_WORK ITEM_
Retype nothing except the lines below from the one with "Click the empty" through the one with "The image size", exactly, with images left out.

[INPUT MATERIAL]

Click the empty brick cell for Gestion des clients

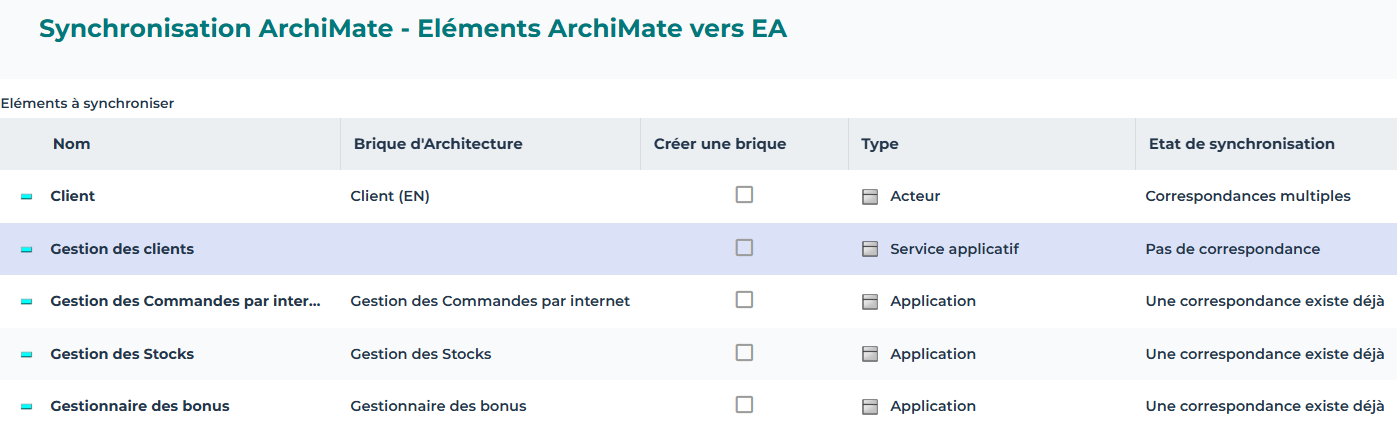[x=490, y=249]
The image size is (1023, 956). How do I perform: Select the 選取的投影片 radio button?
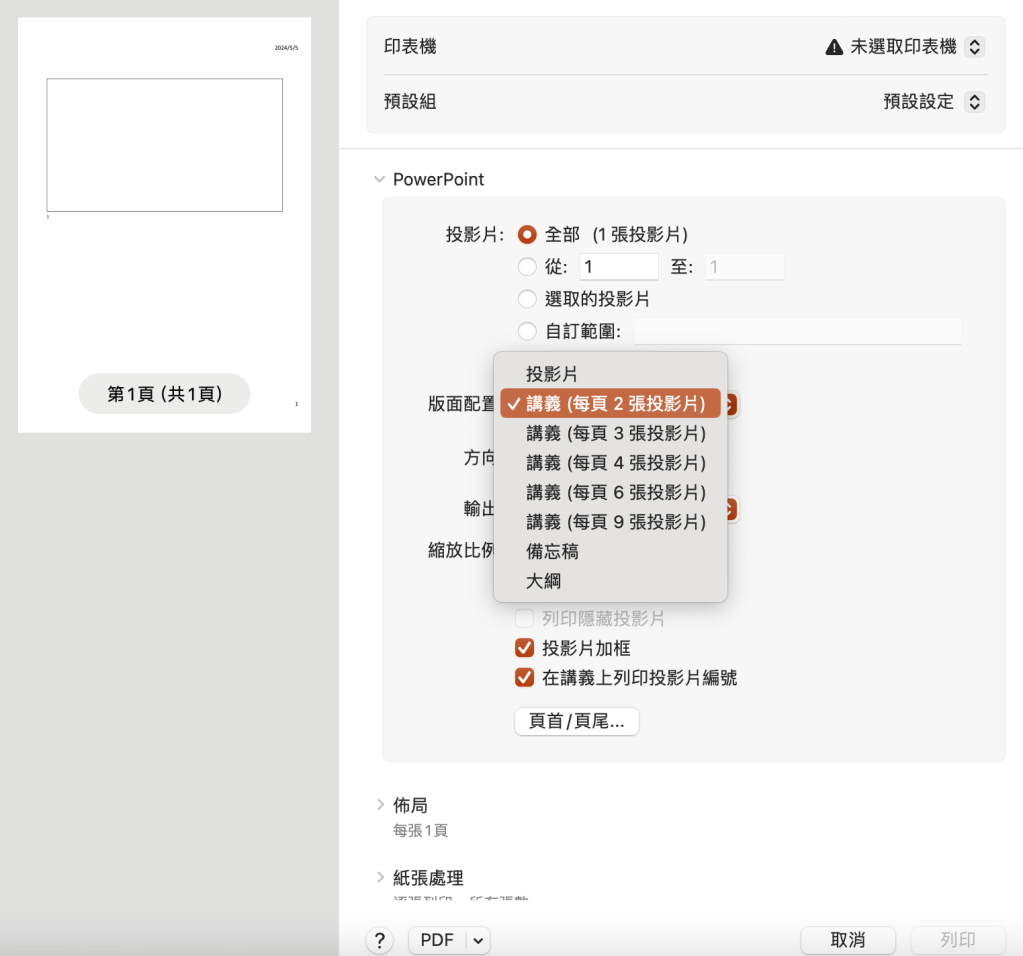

[/INPUT MATERIAL]
[INPUT MATERIAL]

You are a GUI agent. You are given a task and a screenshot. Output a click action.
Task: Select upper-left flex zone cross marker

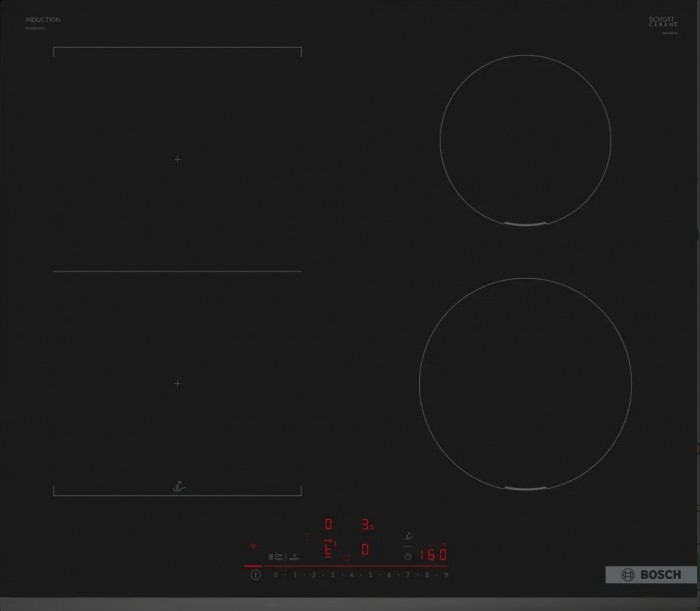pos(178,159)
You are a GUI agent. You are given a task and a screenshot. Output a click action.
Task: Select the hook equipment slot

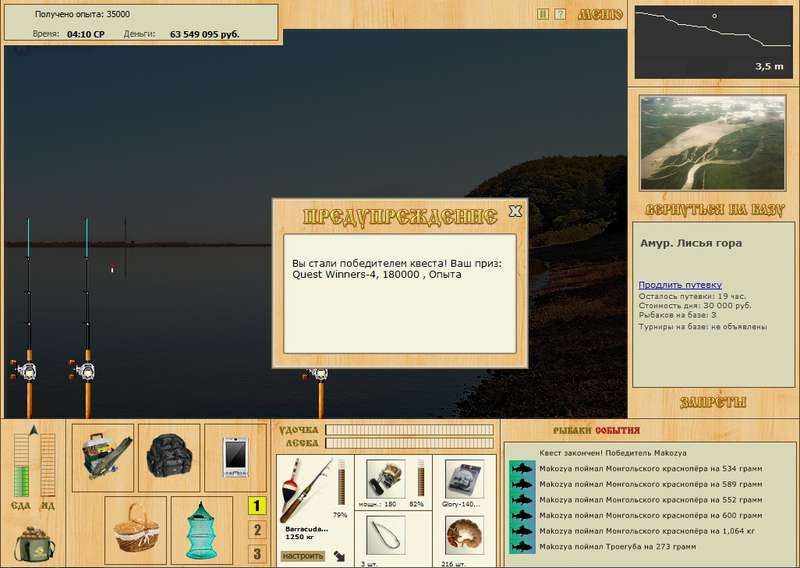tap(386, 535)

[/INPUT MATERIAL]
[INPUT MATERIAL]

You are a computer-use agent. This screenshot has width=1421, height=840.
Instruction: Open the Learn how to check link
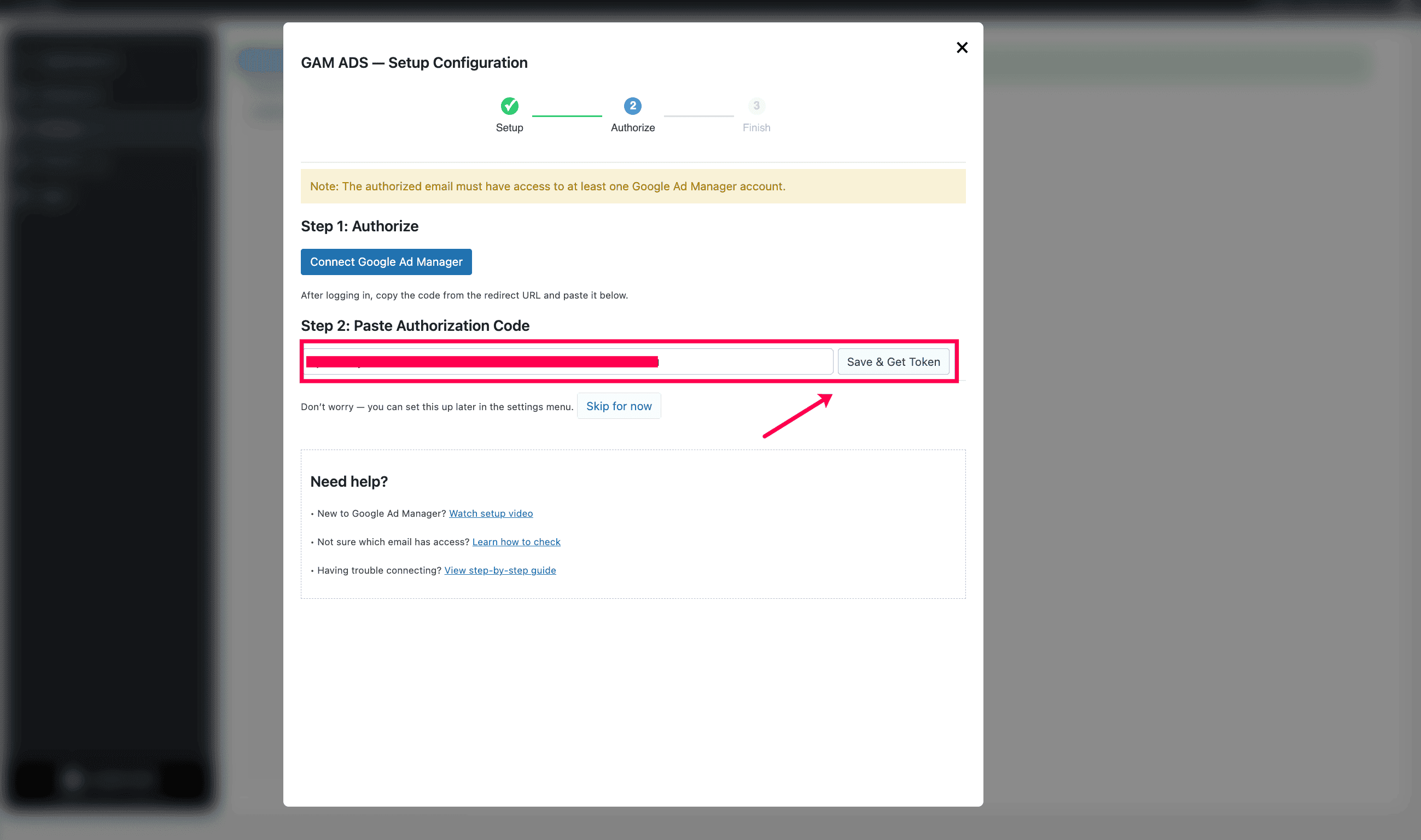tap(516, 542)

[/INPUT MATERIAL]

_RESULT_
Click the empty brick cell for Gestion des clients

[x=490, y=249]
The image size is (1023, 956). How do I perform: Select the 選取的投影片 radio button?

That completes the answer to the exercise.